Time zero correction adalah metoda untuk menyinkronkan/mengoreksi waktu tepat saat sinyal menyentuh permukaan untuk masuk menembus permukaan. Penelitian ini sudah berhasil mengoreksi waktu nol sinyal. Proses dewow bertujuan untuk menghilangkan komponen frekuensi rendah dan DC bias. Program yang dibuat pada penelitian ini sudah melakukan proses dewow walaupun tidak begitu terlihat perbedaannya antara sebelum dan setelah dewow. Namun terlihat ketika citra 1D plot trace dianalisis. Tahap berikutnya adalah proses filtering yang bertujuan untuk meningkatkan SNR. Program juga sudah berhasil melakukan filter terhadap data GPR. Setelah filtering, tahap berikutnya adalah meningkatkan gain pada data.
Tahap ini merupakan tahap yang sedikit kompleks karena bukan menggunakan data langsung.

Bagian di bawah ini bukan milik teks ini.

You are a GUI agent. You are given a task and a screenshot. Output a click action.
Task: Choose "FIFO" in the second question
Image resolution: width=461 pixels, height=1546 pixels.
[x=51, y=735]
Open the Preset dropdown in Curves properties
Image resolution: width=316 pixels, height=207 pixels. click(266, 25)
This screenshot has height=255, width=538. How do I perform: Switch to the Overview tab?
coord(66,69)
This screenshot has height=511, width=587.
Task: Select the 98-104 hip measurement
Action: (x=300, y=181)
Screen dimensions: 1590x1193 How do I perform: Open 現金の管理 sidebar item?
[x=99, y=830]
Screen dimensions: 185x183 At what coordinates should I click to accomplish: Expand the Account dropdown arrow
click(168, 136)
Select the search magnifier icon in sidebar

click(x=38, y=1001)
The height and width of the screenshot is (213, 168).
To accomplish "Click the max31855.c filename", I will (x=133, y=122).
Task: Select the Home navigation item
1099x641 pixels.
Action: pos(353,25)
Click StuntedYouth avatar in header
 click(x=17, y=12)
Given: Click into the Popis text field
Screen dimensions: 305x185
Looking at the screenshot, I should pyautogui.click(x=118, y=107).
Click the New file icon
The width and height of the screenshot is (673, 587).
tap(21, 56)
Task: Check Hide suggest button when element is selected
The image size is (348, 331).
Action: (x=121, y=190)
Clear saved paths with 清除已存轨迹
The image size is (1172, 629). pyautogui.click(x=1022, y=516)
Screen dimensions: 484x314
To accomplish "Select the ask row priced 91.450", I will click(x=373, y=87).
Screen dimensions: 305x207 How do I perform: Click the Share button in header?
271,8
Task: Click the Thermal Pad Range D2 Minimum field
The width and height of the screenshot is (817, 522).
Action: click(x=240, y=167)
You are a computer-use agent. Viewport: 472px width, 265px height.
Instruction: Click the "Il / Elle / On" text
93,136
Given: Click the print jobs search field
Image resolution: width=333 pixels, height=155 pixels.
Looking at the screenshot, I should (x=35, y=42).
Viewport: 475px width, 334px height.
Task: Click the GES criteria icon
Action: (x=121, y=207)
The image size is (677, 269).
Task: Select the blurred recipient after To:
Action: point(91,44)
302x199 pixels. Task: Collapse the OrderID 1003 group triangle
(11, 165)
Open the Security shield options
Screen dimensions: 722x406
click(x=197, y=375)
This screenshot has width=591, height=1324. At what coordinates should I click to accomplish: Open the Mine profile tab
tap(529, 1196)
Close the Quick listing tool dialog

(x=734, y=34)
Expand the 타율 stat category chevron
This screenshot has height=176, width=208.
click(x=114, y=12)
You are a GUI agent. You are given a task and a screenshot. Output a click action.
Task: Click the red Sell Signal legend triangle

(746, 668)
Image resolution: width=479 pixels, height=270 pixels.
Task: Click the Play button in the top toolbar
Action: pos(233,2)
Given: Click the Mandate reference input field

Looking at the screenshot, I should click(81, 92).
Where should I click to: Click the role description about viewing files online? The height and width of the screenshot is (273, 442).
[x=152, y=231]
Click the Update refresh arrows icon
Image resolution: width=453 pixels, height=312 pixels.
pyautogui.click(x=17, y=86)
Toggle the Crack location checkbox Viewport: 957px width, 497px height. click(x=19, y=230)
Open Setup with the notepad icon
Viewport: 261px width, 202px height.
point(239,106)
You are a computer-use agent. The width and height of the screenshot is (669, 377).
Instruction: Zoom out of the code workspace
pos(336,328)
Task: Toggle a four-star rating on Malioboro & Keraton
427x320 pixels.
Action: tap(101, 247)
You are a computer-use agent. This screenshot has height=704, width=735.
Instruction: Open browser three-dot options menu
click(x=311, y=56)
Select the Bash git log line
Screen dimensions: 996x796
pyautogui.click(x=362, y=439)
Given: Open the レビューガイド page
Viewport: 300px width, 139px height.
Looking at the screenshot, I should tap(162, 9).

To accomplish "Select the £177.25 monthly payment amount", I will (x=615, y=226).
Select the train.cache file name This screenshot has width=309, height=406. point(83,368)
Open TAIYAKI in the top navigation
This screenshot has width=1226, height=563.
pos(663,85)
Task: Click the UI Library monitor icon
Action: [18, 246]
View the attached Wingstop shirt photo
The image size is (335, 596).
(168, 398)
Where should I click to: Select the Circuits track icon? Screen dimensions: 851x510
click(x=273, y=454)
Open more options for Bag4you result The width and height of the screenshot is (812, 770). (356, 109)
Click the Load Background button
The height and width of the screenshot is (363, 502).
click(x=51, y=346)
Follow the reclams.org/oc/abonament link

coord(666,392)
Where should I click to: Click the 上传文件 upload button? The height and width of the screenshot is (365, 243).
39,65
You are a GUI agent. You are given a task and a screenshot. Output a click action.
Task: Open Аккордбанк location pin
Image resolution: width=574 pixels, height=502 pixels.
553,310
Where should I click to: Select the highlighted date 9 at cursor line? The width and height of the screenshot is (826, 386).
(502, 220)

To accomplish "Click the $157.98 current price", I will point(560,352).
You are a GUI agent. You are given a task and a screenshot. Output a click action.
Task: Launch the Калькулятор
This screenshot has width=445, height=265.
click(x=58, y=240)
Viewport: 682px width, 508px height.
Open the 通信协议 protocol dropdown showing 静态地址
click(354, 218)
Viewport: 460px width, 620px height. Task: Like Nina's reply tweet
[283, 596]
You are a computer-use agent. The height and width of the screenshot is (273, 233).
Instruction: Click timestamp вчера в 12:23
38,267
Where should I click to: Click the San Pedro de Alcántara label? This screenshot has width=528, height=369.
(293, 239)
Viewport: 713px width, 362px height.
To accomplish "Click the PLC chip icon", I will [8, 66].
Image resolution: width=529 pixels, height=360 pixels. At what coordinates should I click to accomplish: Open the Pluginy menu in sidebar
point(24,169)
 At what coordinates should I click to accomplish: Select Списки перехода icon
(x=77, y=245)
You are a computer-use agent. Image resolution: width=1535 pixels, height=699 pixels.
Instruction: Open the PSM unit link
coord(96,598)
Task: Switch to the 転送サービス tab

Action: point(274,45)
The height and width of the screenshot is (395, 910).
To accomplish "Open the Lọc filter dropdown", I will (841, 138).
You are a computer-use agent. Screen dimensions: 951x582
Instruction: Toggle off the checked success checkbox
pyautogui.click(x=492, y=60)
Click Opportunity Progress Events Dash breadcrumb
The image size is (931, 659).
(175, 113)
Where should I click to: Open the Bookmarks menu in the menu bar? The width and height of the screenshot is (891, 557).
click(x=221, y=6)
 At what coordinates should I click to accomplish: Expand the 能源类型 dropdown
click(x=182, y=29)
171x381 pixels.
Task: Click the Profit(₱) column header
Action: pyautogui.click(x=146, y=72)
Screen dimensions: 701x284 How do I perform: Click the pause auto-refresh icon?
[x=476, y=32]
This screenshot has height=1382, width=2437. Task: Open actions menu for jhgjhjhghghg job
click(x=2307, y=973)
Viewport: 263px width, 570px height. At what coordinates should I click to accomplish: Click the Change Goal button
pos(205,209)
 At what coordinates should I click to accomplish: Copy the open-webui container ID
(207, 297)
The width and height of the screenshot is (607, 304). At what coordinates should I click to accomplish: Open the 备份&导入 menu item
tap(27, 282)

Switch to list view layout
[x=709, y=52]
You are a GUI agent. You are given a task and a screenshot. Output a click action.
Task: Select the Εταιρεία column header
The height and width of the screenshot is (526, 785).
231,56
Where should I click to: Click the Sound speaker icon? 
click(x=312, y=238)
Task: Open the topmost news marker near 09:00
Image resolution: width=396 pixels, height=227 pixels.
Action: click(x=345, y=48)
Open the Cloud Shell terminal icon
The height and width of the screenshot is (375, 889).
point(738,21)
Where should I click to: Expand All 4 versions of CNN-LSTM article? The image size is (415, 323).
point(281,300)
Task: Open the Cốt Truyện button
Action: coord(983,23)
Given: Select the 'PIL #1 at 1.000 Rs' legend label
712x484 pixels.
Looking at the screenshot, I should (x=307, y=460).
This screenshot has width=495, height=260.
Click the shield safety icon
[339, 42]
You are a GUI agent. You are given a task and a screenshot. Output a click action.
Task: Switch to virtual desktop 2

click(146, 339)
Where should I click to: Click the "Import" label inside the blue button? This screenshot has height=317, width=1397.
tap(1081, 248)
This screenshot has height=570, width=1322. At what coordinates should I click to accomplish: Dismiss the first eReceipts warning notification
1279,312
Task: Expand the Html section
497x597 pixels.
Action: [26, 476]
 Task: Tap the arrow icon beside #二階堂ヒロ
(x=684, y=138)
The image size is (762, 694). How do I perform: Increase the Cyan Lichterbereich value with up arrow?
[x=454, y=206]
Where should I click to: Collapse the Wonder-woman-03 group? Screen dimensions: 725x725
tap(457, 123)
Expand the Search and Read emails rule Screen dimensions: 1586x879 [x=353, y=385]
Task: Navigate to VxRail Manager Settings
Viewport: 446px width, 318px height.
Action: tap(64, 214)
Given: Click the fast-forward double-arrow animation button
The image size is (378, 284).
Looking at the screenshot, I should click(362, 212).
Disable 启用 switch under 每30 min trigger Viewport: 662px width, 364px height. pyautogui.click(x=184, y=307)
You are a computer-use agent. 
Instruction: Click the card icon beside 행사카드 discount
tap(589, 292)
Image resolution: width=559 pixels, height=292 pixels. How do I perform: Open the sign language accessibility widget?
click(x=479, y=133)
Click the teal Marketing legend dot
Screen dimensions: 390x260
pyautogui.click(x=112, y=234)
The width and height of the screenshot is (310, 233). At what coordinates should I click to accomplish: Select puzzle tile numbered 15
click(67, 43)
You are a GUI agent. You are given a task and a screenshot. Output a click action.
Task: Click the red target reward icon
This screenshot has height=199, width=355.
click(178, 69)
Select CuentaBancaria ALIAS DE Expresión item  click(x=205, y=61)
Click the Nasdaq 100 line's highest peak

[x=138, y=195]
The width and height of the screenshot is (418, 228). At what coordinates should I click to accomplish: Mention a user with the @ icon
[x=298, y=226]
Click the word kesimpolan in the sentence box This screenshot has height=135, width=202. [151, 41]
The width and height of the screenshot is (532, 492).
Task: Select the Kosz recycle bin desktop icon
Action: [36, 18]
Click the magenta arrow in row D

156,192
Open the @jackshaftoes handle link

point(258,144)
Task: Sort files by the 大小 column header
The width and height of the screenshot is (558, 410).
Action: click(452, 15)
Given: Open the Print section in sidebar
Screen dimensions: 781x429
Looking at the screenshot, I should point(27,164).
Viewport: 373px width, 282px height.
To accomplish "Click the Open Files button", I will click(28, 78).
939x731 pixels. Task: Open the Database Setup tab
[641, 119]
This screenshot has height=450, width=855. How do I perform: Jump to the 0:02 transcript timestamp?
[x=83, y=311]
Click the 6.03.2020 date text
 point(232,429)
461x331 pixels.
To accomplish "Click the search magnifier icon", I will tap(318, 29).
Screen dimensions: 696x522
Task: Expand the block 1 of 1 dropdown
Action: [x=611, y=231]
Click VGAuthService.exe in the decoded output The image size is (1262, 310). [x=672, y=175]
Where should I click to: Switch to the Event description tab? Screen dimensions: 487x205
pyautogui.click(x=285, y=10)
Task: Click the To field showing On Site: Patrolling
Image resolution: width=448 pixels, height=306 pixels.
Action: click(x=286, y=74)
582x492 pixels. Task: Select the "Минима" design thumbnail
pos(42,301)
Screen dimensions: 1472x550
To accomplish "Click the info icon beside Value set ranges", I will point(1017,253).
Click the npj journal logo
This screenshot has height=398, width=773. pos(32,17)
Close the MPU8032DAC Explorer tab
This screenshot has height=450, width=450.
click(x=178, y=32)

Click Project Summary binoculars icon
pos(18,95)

Proses gaining data berjalan bagus, namun nilai parameter penguatan belum optimal. Secara umum, program pengolahan data GPR (GPR Digital Signal Processing) yang dibuat pada penelitian ini sudah berjalan sempurna.
VI.2. Saran
Pengembangan program pengolahan data GPR adalah suatu hal yang tidak sederhana karena pengolahan data GPR sangat bergantung dari kualitas data GPR, karakteristik permukaan dan bawah permukaan serta pengalaman peneliti dalam penentuan beberapa nilai parameter permukaan maupun benda di bawah permukaan. Pada penelitian ini menggunakan data GPR dari penelitian lain di luar
51
negeri. Oleh karenanya peneliti mengembangkan program pengolahan data GPR berdasarkan data GPR peneliti lain yang kemudian diverifikasi dengan program pengolahan data GPR yang telah ada sebelumnya.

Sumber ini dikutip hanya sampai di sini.